Gustave Flaubert, Salammbô (1862)

Jour cinq. Je ne sais plus vraiment, tout s’embrouille. Je me rappelle être redescendu chercher deux fois de l’eau dans la flaque, avoir compté les bâtons sur le tapis de mousse, et ils étaient cinq. IIII.

L’interminable attente… Les phases d’endormissement et de réveil successives. Allongé sur la corniche, je considère avec effroi la paume de ma main : une entaille superficielle la traverse de la base de l’auriculaire à celle du pouce. La pierre, à mes côtés, présente un filet rouge de sang sur sa tranche, mon sang. Mes vêtements sont tachés de gouttes éparses. Je ne me souviens de rien. Qu’est-ce que cela signifie ? Je prends la pierre, la serre, l’approche de ma paume. Je n’ai aucun souvenir de ce geste. Ai-je essayé de me trancher les veines ? Je ne sais plus.
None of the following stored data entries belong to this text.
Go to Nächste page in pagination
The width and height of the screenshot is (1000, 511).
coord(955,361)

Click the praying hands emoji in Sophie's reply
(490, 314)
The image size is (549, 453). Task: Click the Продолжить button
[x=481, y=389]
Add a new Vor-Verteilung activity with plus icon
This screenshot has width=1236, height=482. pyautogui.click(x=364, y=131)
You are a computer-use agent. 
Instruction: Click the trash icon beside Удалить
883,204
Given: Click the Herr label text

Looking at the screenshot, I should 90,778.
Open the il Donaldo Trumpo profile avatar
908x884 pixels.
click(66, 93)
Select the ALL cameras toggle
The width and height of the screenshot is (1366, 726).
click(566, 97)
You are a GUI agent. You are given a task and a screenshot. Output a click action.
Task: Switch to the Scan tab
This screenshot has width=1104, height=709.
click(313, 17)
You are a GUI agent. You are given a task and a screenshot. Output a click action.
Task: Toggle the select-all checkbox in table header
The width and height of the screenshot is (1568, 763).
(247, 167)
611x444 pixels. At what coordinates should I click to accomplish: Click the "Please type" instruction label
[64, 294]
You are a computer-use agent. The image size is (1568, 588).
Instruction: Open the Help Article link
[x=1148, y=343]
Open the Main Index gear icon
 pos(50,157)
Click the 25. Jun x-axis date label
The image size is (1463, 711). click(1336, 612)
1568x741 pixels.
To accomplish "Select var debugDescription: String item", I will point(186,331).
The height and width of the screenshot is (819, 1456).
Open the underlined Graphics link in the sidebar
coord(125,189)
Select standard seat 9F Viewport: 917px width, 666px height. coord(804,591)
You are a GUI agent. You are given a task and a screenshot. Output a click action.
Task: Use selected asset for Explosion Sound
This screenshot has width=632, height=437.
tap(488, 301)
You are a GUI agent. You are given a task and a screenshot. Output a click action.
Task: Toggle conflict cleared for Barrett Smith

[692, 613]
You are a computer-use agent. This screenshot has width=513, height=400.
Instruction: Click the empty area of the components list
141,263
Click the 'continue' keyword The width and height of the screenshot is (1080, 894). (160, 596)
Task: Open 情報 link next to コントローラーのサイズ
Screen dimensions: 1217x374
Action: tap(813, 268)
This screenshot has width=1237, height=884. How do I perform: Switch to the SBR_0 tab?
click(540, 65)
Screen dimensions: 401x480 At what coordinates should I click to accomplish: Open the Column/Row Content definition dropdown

Plus… Plus…

Je roule sur le côté, traversé de douleurs. Je regrette de m’être endormi, peut-être Pok est-il déjà venu. Là-bas, comme perdue au milieu d’une plaine maléfique, notre tente se dresse dans l’ombre. Seules percent, dans ces hurlements prégnants du vent, les longues quintes de toux de Farid et les grognements incohérents de Michel. Très brièvement, je pense « ils vivent encore », et ça me rassure. Je n’ose pas m’imaginer seul ici, sans gaz, sans lumière, à attendre patiemment ma mort. Si cela devait arriver, je trouverais un moyen. Un moyen d’abréger… Avec cette pierre tranchante, ou grâce au puits, par exemple. Me laisser tomber dans sa grande bouche lugubre.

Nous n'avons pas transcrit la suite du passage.